Source extract.
────────
Alcohol and Vagal Tone as Triggers for Paroxysmal Atrial Fibrillation




Alcohol and vagal activity may be important triggers for paroxysmal atrial fibrillation (PAF), but it remains unknown if these associations occur more often than would be expected by chance alone because of the lack of a comparator group in previous studies. We compared self-reported frequency of these triggers in patients with PAF to those with other supraventricular tachycardias (SVTs). Consecutive consenting patients presenting for electrophysiology procedures at a single university medical center underwent a structured interview regarding arrhythmia triggers. Two hundred twenty-three patients with a documented arrhythmia (133 with PAF and 90 with SVT) completed the survey. After multivariable adjustment, patients with PAF had a 4.42 greater odds (95% confidence interval [CI] 1.35 to 14.44) of reporting alcohol consumption (p = 0.014) and a 2.02 greater odds (95% CI 1.02 to 4.00) of reporting vagal activity (p = 0.044) as an arrhythmia trigger compared to patients with SVT. In patients with PAF, drinking primarily beer was associated with alcohol as a trigger (odds ratio [OR] 4.49, 95% CI 1.41 to 14.28, p = 0.011), whereas younger age (OR 0.68, 95% CI 0.49 to 0.95, p = 0.022) and a family history of AF (OR 5.73, 95% CI 1.21 to 27.23, p = 0.028) each were independently associated with having vagal activity provoke an episode. Patients with PAF and alcohol triggers were more likely to have vagal triggers (OR 10.32, 95% CI 1.05 to 101.42, p = 0.045). In conclusion, alcohol consumption and vagal activity elicit PAF significantly more often than SVT. Alcohol and vagal triggers often were found in the same patients with PAF, raising the possibility that alcohol may precipitate AF by vagal mechanisms.
────────
Material shown.
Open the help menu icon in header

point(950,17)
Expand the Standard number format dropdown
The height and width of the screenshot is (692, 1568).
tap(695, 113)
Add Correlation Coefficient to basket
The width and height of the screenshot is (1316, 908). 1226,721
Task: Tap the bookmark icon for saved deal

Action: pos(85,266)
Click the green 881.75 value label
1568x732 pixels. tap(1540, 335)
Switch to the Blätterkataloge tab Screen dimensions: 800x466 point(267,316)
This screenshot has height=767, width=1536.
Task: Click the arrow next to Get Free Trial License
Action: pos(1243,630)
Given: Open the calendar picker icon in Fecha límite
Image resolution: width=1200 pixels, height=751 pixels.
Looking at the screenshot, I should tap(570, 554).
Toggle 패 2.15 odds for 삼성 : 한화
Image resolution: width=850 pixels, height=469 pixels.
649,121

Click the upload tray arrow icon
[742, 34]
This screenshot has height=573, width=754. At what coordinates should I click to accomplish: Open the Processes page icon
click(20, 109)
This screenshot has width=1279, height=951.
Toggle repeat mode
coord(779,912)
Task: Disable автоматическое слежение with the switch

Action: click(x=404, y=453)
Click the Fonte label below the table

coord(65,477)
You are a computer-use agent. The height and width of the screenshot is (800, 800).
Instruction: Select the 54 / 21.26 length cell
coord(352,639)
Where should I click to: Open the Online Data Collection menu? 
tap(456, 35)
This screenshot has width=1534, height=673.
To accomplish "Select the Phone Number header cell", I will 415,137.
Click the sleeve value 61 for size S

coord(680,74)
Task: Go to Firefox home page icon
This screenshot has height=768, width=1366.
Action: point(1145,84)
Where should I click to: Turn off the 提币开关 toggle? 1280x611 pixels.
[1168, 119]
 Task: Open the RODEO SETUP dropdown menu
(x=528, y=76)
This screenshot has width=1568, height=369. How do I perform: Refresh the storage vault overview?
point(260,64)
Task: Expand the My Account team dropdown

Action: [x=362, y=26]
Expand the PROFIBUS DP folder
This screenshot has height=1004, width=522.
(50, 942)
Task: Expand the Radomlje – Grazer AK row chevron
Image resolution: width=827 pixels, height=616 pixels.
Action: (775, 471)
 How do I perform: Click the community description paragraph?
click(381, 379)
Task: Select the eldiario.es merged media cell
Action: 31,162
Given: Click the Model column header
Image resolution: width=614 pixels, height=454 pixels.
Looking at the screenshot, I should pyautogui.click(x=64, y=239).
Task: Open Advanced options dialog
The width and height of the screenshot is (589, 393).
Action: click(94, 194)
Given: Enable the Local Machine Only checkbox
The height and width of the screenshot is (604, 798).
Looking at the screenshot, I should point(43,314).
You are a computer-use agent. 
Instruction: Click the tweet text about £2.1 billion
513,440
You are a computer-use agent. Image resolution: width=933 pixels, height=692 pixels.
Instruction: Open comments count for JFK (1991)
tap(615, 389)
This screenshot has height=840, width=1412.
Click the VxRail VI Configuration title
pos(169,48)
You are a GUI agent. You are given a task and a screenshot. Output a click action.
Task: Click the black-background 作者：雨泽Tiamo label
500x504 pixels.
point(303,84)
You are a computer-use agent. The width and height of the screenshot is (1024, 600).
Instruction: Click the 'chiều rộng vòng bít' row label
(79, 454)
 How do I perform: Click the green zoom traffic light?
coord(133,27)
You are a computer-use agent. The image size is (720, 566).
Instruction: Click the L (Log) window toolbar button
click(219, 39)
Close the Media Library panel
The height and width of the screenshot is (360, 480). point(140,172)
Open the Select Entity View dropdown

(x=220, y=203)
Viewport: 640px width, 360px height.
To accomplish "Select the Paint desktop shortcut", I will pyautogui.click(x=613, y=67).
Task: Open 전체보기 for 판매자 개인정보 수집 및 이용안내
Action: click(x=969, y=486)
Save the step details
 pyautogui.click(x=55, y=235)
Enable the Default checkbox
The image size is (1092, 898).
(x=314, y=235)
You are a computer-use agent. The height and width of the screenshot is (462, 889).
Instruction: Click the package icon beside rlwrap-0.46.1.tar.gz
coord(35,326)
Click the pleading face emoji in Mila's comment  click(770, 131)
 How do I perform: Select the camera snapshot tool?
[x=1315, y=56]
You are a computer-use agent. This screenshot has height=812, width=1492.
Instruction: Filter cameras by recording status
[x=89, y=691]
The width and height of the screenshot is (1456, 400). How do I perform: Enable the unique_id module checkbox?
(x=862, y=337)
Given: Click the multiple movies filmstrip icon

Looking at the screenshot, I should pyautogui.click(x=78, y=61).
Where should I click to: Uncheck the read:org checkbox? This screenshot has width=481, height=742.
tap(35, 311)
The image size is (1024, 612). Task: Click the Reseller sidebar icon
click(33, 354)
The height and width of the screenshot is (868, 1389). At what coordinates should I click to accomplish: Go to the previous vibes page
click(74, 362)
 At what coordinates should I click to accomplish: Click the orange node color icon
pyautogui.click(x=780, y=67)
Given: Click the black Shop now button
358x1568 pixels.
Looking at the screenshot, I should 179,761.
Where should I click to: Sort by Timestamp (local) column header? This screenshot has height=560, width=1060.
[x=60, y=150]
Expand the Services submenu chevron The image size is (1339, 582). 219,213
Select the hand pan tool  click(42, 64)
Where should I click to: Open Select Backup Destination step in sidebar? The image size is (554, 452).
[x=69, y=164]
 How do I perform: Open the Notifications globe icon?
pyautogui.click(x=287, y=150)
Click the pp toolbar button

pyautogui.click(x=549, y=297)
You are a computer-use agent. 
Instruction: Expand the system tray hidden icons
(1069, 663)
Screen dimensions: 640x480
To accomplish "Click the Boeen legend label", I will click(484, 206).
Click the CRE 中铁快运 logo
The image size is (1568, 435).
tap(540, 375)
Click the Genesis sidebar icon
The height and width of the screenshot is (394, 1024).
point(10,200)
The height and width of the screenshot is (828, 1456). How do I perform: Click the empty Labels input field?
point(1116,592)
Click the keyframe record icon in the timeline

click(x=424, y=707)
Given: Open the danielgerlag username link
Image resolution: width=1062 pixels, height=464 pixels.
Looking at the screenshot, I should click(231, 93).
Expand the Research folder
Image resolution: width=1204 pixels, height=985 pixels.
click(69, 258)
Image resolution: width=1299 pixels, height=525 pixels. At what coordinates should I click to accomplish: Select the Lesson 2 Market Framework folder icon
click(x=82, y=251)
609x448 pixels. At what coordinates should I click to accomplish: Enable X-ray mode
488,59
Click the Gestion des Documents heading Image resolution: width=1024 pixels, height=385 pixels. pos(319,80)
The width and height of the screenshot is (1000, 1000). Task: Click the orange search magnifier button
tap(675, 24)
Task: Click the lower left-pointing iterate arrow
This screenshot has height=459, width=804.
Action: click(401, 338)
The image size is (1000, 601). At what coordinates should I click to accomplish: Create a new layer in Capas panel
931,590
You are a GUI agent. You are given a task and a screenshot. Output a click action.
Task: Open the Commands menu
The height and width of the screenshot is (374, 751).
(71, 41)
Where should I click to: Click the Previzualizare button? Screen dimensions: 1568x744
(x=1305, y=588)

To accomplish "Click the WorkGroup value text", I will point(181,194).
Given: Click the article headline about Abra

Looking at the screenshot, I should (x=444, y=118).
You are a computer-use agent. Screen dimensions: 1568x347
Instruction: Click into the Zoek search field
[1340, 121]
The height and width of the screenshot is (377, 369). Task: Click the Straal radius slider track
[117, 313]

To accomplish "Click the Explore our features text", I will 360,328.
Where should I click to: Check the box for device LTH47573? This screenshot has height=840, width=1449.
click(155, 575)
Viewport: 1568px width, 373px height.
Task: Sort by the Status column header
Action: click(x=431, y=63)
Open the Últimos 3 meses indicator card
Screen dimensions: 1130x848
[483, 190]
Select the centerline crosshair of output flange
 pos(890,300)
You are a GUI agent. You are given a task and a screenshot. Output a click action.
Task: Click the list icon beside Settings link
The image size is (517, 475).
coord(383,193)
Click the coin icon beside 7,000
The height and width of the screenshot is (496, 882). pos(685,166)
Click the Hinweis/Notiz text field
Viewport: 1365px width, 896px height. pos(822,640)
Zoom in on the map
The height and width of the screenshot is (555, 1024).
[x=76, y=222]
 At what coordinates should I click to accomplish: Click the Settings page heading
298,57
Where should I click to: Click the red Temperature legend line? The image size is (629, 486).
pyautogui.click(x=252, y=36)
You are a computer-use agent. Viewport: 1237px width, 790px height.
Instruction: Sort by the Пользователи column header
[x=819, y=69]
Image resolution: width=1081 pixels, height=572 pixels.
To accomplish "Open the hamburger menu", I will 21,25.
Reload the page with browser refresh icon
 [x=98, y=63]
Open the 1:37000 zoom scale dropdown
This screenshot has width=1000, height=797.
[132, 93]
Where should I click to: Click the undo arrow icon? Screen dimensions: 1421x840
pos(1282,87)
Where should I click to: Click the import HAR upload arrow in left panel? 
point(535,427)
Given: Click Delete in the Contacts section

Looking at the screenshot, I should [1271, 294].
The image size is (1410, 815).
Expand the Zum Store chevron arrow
────────
Exercise goal.
In the abstract on alcohol and vagal tone as triggers for paroxysmal atrial fibrillation, what drinking pattern was associated with alcohol acting as a trigger in patients with PAF?

Result.
Drinking primarily beer.